Rewrite the following lines as a numbered list, omitting any blank lines.

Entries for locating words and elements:
>>>>
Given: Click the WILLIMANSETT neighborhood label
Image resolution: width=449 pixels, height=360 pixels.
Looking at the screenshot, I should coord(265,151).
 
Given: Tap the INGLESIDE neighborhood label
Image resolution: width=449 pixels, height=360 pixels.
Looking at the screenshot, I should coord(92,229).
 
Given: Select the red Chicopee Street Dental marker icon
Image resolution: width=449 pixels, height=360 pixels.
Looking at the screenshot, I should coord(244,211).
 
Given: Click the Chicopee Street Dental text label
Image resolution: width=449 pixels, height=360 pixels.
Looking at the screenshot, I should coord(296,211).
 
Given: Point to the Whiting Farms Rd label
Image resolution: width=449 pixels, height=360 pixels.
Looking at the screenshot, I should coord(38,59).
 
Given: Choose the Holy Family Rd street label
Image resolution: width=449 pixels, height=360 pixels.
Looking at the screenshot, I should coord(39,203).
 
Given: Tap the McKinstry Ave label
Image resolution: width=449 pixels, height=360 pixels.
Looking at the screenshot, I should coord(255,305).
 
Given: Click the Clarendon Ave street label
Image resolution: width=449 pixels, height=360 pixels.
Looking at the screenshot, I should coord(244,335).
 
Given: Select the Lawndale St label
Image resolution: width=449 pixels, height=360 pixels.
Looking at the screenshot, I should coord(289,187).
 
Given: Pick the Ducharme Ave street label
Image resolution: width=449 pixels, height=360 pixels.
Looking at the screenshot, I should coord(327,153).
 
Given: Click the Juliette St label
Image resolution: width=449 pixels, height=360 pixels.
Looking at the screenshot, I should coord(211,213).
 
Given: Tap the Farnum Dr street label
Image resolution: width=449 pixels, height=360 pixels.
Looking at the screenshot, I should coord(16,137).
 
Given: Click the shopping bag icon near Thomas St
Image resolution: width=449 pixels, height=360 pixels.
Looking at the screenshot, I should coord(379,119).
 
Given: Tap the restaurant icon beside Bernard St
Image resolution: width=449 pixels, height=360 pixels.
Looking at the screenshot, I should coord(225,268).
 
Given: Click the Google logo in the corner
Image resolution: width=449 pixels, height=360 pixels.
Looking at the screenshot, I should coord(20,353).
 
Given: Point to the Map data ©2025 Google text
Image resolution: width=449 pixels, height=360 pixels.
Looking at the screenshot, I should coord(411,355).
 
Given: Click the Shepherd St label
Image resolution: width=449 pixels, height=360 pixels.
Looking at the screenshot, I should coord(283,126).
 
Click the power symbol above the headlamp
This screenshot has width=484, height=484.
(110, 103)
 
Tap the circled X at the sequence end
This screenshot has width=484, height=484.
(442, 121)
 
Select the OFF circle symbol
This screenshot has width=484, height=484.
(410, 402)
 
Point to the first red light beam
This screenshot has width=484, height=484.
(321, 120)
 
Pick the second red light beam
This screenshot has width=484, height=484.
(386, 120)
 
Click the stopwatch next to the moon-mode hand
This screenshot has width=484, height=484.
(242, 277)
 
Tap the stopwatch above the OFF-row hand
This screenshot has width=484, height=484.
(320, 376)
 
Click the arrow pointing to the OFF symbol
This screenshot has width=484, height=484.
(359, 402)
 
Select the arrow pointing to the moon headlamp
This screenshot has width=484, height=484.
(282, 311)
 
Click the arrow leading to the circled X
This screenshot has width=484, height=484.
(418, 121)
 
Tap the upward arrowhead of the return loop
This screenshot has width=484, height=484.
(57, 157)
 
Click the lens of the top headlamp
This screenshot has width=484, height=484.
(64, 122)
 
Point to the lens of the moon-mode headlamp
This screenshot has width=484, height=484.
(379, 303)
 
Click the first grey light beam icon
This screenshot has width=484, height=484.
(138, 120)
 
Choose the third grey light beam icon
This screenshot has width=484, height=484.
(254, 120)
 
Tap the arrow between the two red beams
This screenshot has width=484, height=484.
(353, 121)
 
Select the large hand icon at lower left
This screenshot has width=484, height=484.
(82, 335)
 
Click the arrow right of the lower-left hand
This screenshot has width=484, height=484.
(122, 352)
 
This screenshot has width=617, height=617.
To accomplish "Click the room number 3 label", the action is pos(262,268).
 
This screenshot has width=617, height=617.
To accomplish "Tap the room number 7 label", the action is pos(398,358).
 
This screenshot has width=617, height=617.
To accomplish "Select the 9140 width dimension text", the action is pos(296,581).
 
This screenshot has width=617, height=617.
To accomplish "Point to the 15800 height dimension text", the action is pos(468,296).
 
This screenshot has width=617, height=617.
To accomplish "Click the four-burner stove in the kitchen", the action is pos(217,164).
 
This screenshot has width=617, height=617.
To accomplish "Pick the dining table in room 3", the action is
<<<<
**Response to this exercise**
1. Given: Click the WILLIMANSETT neighborhood label
2. Image resolution: width=449 pixels, height=360 pixels.
3. Looking at the screenshot, I should coord(265,151).
4. Given: Tap the INGLESIDE neighborhood label
5. Image resolution: width=449 pixels, height=360 pixels.
6. Looking at the screenshot, I should coord(92,229).
7. Given: Select the red Chicopee Street Dental marker icon
8. Image resolution: width=449 pixels, height=360 pixels.
9. Looking at the screenshot, I should coord(244,211).
10. Given: Click the Chicopee Street Dental text label
11. Image resolution: width=449 pixels, height=360 pixels.
12. Looking at the screenshot, I should coord(296,211).
13. Given: Point to the Whiting Farms Rd label
14. Image resolution: width=449 pixels, height=360 pixels.
15. Looking at the screenshot, I should coord(38,59).
16. Given: Choose the Holy Family Rd street label
17. Image resolution: width=449 pixels, height=360 pixels.
18. Looking at the screenshot, I should coord(39,203).
19. Given: Tap the McKinstry Ave label
20. Image resolution: width=449 pixels, height=360 pixels.
21. Looking at the screenshot, I should coord(255,305).
22. Given: Click the Clarendon Ave street label
23. Image resolution: width=449 pixels, height=360 pixels.
24. Looking at the screenshot, I should coord(244,335).
25. Given: Select the Lawndale St label
26. Image resolution: width=449 pixels, height=360 pixels.
27. Looking at the screenshot, I should coord(289,187).
28. Given: Pick the Ducharme Ave street label
29. Image resolution: width=449 pixels, height=360 pixels.
30. Looking at the screenshot, I should coord(327,153).
31. Given: Click the Juliette St label
32. Image resolution: width=449 pixels, height=360 pixels.
33. Looking at the screenshot, I should coord(211,213).
34. Given: Tap the Farnum Dr street label
35. Image resolution: width=449 pixels, height=360 pixels.
36. Looking at the screenshot, I should coord(16,137).
37. Given: Click the shopping bag icon near Thomas St
38. Image resolution: width=449 pixels, height=360 pixels.
39. Looking at the screenshot, I should coord(379,119).
40. Given: Tap the restaurant icon beside Bernard St
41. Image resolution: width=449 pixels, height=360 pixels.
42. Looking at the screenshot, I should coord(225,268).
43. Given: Click the Google logo in the corner
44. Image resolution: width=449 pixels, height=360 pixels.
45. Looking at the screenshot, I should coord(20,353).
46. Given: Point to the Map data ©2025 Google text
47. Image resolution: width=449 pixels, height=360 pixels.
48. Looking at the screenshot, I should coord(411,355).
49. Given: Click the Shepherd St label
50. Image resolution: width=449 pixels, height=360 pixels.
51. Looking at the screenshot, I should coord(283,126).
52. Click the power symbol above the headlamp
53. This screenshot has width=484, height=484.
54. (110, 103)
55. Tap the circled X at the sequence end
56. This screenshot has width=484, height=484.
57. (442, 121)
58. Select the OFF circle symbol
59. This screenshot has width=484, height=484.
60. (410, 402)
61. Point to the first red light beam
62. This screenshot has width=484, height=484.
63. (321, 120)
64. Pick the second red light beam
65. This screenshot has width=484, height=484.
66. (386, 120)
67. Click the stopwatch next to the moon-mode hand
68. This screenshot has width=484, height=484.
69. (242, 277)
70. Tap the stopwatch above the OFF-row hand
71. This screenshot has width=484, height=484.
72. (320, 376)
73. Click the arrow pointing to the OFF symbol
74. This screenshot has width=484, height=484.
75. (359, 402)
76. Select the arrow pointing to the moon headlamp
77. This screenshot has width=484, height=484.
78. (282, 311)
79. Click the arrow leading to the circled X
80. This screenshot has width=484, height=484.
81. (418, 121)
82. Tap the upward arrowhead of the return loop
83. This screenshot has width=484, height=484.
84. (57, 157)
85. Click the lens of the top headlamp
86. This screenshot has width=484, height=484.
87. (64, 122)
88. Point to the lens of the moon-mode headlamp
89. This screenshot has width=484, height=484.
90. (379, 303)
91. Click the first grey light beam icon
92. This screenshot has width=484, height=484.
93. (138, 120)
94. Choose the third grey light beam icon
95. This screenshot has width=484, height=484.
96. (254, 120)
97. Tap the arrow between the two red beams
98. This screenshot has width=484, height=484.
99. (353, 121)
100. Select the large hand icon at lower left
101. This screenshot has width=484, height=484.
102. (82, 335)
103. Click the arrow right of the lower-left hand
104. This screenshot has width=484, height=484.
105. (122, 352)
106. This screenshot has width=617, height=617.
107. To accomplish "Click the room number 3 label", the action is pos(262,268).
108. This screenshot has width=617, height=617.
109. To accomplish "Tap the room number 7 label", the action is pos(398,358).
110. This screenshot has width=617, height=617.
111. To accomplish "Select the 9140 width dimension text", the action is pos(296,581).
112. This screenshot has width=617, height=617.
113. To accomplish "Point to the 15800 height dimension text", the action is pos(468,296).
114. This screenshot has width=617, height=617.
115. To accomplish "Click the four-burner stove in the kitchen", the action is pos(217,164).
116. This screenshot has width=617, height=617.
117. To accomplish "Pick the dining table in room 3", the action is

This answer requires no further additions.